I do my level best to ignore Rand Paul, but since he’s now running for president, we have seemingly endless coverage. So, we get this piece in the Washington Post that concludes at one point:
The Paul political brand is not personality-based. It’s all about the ideas. And the key idea is that liberty cannot easily coexist with big government.
If this is an accurate presentation of his thought – and I’m guessing it’s pretty close given his libertarian background – it is utter crap. In fact, in the modern world, big government is the best friend liberty has.
There are two kinds of liberty. One is the right to be left alone – the right to use your own moral judgment and do as you see fit. The limit on this kind of liberty is that you can’t harm others while exercising your liberty. This is liberty in the classical sense, and it’s all well and good.
But there’s a second kind of liberty. It’s the liberty that comes from having the resources and capacities to achieve your aims. It’s the liberty that comes from having enough food and water, decent housing, a quality education, needed medical care, and financial security. One interesting thing about this second kind of liberty is that it can be measured – in dollars. The fewer dollars you have, the less of this freedom you can purchase. If you’re a billionaire, you’re very free indeed.
We live, in part, in a capitalist society. We allow markets to play a significant role in how our lives are organized. And it is a fact of markets that they tend toward concentrations of money. The few – be it individual billionaires or corporations (which are really just fronts for billionaires) – end up with most of the dollars, and therefore have most of the liberty.
And that’s where big government comes in.
As a society in the U.S., we have precious few tools to push back against concentrated money and ensure that its liberty does not unfairly impinge on everyone else’s liberty – that big money’s relatively enormous resources and capacities to not tread on the rest of us.
Unions are one such tool, but for many reasons, they have declined in significance. Really the only one left standing is democratic government. And to push back against big money, you need a big government. Local governments are helpless. How many towns have been destroyed by the departure of the community’s major employer? State governments aren’t in a much better position. How often have we heard the feuding between state governments as they grow desperate to lure big economic actors to relocate?
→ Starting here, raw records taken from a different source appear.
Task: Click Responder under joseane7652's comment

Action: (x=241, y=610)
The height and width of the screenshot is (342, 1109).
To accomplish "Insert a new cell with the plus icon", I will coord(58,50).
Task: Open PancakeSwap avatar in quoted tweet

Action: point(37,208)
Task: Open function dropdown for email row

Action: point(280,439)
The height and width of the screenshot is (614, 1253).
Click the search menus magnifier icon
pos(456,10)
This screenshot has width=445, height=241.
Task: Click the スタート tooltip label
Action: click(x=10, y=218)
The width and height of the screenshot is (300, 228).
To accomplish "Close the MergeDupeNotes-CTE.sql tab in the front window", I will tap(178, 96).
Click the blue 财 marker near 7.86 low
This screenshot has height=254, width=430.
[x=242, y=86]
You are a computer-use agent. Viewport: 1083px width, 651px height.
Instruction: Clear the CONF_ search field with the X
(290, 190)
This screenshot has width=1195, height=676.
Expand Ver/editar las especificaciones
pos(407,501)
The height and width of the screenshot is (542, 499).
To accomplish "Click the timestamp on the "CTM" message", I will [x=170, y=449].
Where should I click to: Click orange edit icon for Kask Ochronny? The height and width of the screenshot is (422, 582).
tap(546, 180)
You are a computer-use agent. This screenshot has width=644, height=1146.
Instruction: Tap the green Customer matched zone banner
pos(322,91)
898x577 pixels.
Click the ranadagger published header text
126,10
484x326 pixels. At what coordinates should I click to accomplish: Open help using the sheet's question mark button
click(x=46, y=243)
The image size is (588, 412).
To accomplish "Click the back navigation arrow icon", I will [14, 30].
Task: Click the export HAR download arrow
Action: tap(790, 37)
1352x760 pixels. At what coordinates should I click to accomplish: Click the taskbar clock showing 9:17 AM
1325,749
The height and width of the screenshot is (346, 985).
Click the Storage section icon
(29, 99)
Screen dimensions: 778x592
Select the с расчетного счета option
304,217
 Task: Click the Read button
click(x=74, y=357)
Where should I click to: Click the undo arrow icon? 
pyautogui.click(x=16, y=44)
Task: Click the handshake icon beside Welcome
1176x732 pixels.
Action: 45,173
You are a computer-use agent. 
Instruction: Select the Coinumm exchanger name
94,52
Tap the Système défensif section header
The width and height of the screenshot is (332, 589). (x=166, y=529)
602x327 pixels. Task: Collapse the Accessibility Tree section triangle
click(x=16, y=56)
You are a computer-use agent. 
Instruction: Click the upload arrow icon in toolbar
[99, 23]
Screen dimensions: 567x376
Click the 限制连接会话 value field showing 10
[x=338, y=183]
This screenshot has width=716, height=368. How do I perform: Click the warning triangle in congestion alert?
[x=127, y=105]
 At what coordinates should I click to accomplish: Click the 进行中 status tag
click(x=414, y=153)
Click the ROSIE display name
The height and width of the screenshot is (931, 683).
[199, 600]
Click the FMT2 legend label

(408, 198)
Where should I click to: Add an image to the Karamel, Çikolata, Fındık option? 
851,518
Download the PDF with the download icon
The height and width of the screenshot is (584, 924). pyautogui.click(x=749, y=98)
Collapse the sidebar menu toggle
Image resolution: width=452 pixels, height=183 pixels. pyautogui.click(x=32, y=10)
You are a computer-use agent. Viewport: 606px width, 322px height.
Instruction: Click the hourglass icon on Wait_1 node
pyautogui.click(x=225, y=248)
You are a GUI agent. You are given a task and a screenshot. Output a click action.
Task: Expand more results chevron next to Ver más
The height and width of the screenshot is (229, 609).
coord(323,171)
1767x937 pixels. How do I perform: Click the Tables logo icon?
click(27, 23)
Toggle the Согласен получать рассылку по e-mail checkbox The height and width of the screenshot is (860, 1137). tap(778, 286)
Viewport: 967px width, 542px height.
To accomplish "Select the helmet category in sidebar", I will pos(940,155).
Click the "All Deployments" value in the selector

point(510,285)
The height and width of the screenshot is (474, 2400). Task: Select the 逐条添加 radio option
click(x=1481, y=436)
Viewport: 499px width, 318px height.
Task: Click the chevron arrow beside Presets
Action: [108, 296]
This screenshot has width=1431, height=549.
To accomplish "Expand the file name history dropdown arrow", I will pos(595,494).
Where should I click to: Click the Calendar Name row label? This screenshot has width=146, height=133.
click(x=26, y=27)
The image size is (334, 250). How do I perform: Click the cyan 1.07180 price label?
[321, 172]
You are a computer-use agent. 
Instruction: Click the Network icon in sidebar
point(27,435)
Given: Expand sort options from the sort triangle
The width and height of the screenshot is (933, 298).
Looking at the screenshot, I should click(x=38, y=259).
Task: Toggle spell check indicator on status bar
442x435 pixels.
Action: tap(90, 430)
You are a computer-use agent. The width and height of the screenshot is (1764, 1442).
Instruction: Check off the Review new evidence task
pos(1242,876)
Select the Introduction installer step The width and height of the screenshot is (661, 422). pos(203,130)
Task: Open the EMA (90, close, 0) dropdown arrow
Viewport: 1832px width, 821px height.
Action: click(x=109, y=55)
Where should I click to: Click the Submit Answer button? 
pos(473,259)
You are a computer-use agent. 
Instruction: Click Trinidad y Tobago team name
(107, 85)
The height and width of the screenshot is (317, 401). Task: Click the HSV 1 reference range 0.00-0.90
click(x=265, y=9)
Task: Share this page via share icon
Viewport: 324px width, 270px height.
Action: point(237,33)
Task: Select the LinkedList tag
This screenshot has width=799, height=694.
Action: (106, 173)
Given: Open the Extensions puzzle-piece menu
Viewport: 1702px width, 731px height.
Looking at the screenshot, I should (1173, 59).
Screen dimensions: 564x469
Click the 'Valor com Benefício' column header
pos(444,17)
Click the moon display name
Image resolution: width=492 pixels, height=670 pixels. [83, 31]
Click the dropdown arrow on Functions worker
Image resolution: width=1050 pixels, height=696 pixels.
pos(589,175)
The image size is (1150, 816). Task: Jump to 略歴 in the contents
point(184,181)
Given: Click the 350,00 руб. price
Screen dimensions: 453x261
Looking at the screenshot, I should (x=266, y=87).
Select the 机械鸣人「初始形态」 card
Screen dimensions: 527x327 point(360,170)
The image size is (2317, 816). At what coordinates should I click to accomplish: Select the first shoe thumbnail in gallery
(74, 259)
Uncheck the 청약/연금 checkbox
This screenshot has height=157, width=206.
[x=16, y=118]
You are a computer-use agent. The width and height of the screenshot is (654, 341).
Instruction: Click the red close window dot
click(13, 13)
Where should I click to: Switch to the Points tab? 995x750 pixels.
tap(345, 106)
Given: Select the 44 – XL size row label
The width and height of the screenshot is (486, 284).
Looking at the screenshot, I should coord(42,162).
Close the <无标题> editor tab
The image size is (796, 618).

No, only the federal government – the biggest government of all in the U.S. – has enough resources – has enough raw power – to go toe-to-toe with the biggest concentrations of money and preserve our liberty by ensuring that all of us get enough resources to live as free and autonomous human beings.
But even the federal government might not be enough. I would argue that we need to make an even bigger big government. We need to create real and powerful liberal republican international institutions that answer to the People. Some right-wingers like to wring their hands about a coming One World Government and lament the existence of the United Nations. Little do they realize that One World Government is already upon them, but it’s all tilted toward protecting the liberty of concentrated wealth. Through an increasing number of one-sided trade deals, big money is gaining the right to exercise its liberty across the globe, but without the hassle of countervailing democratic institutions. There is no Congress of the World with any real power to push back against globe-striding economic actors who would use their freedom at the expense of ours. The United Nations doesn’t have these kind of teeth.
Most certainly liberty and government – and even big government – can coexist. In fact, if the majority of us want to remain free, we have to ignore people like Rand Paul and take an active role in ensuring that our government works to preserve our liberty.